I want to be cautious not to blame individuals too much for coming into work sick. We have normalized the idea of coming into school or work sick, unless you have a really severe symptom, like a fever. Even then, some people come to work anyway due to not having enough paid sick days or simply under the social pressure to not take time off. For some people, taking unpaid days off work for a small cold means they might not be able to pay their bills, if not lead to other issues. Additionally, when I speak of people feeling ill here, I mean from acute, communicable diseases, like colds, the flu, and COVID-19. A whole separate issue is that someone with chronic conditions may present with cold symptoms, such as a cough. I know I can be stuffy from allergies alone and would not want this to force me into quarantine, let alone for the ways my other long-term health conditions occasionally impact me. If anything, I was worried earlier in the pandemic when the list of COVID-19 symptoms started including very common symptoms. I was concerned people with chronic conditions might run into issues where someone who does not know them assumes they have COVID-19 based on presenting a very common symptom. I remember when a woman got mocked in the news earlier in the pandemic for taking the bus while either coughing or sneezing a lot, though while everyone talked about concerns over COVID-19, I wondered if the woman had a chronic condition that lead her to present that symptom and relied on public transportation to get around. While I do not want people to come to work sick from an acute, communicable disease, we also have to make sure any precautions we take to fight COVID-19 do not discriminate against people with chronic conditions or disabilities either. Trying to work with chronic conditions is a whole other issue that deserves further discussion in its own right. 

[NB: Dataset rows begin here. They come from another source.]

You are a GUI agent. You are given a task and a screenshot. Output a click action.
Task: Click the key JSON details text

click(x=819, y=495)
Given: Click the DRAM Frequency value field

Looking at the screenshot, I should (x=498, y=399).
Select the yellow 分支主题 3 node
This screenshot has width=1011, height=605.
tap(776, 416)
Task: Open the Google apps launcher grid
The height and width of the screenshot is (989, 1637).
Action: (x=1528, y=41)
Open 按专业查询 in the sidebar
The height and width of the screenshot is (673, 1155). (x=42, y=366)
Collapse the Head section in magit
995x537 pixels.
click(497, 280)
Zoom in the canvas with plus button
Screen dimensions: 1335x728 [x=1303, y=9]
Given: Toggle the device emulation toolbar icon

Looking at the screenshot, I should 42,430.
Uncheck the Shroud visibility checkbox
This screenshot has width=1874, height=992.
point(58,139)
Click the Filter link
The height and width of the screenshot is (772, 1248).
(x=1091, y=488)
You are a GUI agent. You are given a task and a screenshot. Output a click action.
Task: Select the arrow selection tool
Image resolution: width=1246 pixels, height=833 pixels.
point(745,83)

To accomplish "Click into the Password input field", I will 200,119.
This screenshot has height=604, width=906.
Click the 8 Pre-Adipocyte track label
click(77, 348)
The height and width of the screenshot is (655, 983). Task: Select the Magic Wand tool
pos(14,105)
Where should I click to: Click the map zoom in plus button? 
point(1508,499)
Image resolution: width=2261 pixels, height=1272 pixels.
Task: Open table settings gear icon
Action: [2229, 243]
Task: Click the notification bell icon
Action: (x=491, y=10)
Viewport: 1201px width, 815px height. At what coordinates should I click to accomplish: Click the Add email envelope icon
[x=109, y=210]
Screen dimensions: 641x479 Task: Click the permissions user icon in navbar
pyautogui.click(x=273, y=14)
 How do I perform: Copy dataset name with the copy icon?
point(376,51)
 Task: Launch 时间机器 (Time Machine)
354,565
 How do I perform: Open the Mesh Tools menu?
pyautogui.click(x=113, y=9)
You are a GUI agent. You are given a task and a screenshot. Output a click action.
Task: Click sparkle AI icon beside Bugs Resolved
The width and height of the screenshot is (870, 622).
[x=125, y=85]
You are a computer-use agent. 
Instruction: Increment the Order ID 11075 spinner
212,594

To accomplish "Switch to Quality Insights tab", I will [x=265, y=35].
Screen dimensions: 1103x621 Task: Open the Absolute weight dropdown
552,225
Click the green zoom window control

On the other hand, I have lost count of how many times fellow students and coworkers have shown up coughing and sneezing, if not throwing up or feverish. People were at least being a bit more careful towards the beginning of the pandemic. Now, I am starting to see people come to work coughing and such again. I do not think these individuals are at fault as much as the social norms that teach us not to take off and the lack of financial support given to those who do need to take time off due to illness. I am scared that I will catch COVID-19 now simply because people are being less cautious and are less supported in taking time off if they do feel ill, forgetting that case numbers are higher than ever and a new variant has emerged. I have taken pretty much every precaution I can, including getting a booster. There is not much I can do besides try to sort through the cluttered COVID-19 related news and continue to take the small precautions that are in my control, like hand washing. I am trying my best not to become numb to it. I am also trying my best to cope with any negative emotions towards it. Though the more I cope with any fear or frustration, the more I am concerned about just becoming numb to it. It is not that this is becoming normalized because things keep changing. It is more that people seem to react less strongly and pay less attention to COVID-19 related news. What happens when the pandemic continues to rage on, yet the average person treats it as nothing more than an afterthought? I am not saying every waking moment should be devoted to the pandemic, though we are quickly approaching the opposite extreme where the average person pays it no mind. We need to find ways to live with COVID-19 without completely ignoring it. I am not sure how. I just know what I have observed lately is definitely concerning and I hope we change gears soon. I do not wish to go back to the days of letting major communicable diseases spread in the background as people come to work sick, with few alternatives. We need to give people the tools and options to fight the pandemic still, not let it drift to the background.